Universal healthcare for the US is an important issue to be discussed and toggled with in the near future of healthcare in the US. It is a remarkable idea especially for the many who at present lack adequate healthcare delivery. Though as far away as universal healthcare may seem for the US, there are steps being taken foward and ideas are being presented. One such idea to help limit the healthcare disparity in the US is the CoverTN, which is being test-driven in Tennessee. The goal and initiatives of the CoverTN is to work at offering and making sure everyone has a at least a basic health plan instead of working towards having a perfect health plan which will give the best of care to a limited few and the rest will be trying to attain that one perfect plan. This plan is especially available to those who are self-employed, or who work for small businesses that can’t afford a traditional policy.

“It is not free health care. Rather it is a limited plan with shared costs. In devising this plan, we didn’t start out the usual way–by defining what benefits we wanted–but instead set how much we wanted to pay. And then we began a competitive-bidding process to see how much health care we could buy. We initially set the amount we would pay at an average of $150 a month, and split the responsibility for that premium three ways. The company would be responsible for $50, the individual would for $50, and the state for the final $50.”
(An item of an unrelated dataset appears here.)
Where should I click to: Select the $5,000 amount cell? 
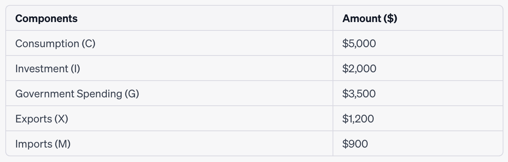(418, 43)
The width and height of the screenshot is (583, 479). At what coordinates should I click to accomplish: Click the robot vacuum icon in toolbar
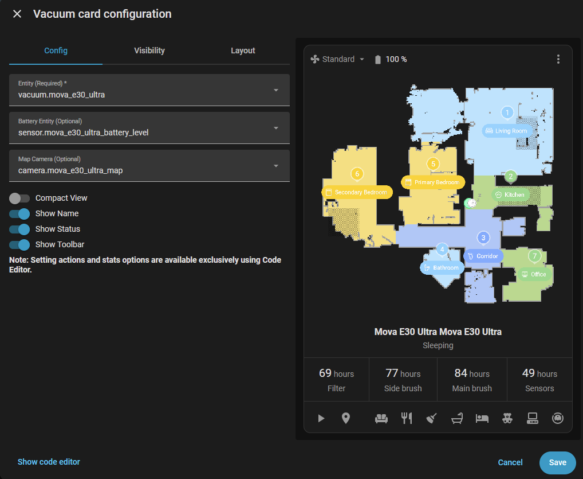click(x=558, y=418)
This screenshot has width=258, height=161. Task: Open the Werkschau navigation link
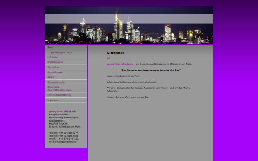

“CoverTN emphasizes covering these front-end costs of the following: free checkups, free mammograms and $15 doctor visits without deductibles. It achieves its savings on the back end, with relatively low limits on hospital stays and an overall $25,000 benefit limit in any one year, however it does not cover truly catastrophic events.”

When the uninsured Tennesseans were asked what they cared about with a health plan was that it would include: a doctor’s visit, prescriptions, a short hospital stay.

To help with the onset of demanding prices for pharmaceutical drugs the CoverTN has manufactured a largely generic prescription program. “It’s worked surprisingly well. Physicians have typically been able to select suitable medications for their patients, and patient satisfaction has been high and complaints few.

A feature that has been monitored closely with the CoverTN and is an obvious criticism for a health insurance such as this is what happens to patients that exceed the benefit limits. “What we’re finding is that even in health care, when people know that there are limits, they work to manage their costs. This year, as of the first nine months, only four people out of the more than 15,000 people covered had hit the maximum overall limit of $25,000, and only three had exceeded the separate in-patient hospital limits. A larger number, under 4%, hit the quarterly pharmacy limits durgin those first nine months. Even those who go over the benfit limits get the significant advantage of being able to piggy back their personal expenditures on the contracts CoverTN has negotiated. By doing this, they often can cut their costs on uncovered health care in half”

Although this is not a comprehensive or complete health care coverage for its users, it has been an answer to many uninsured Tennesseans.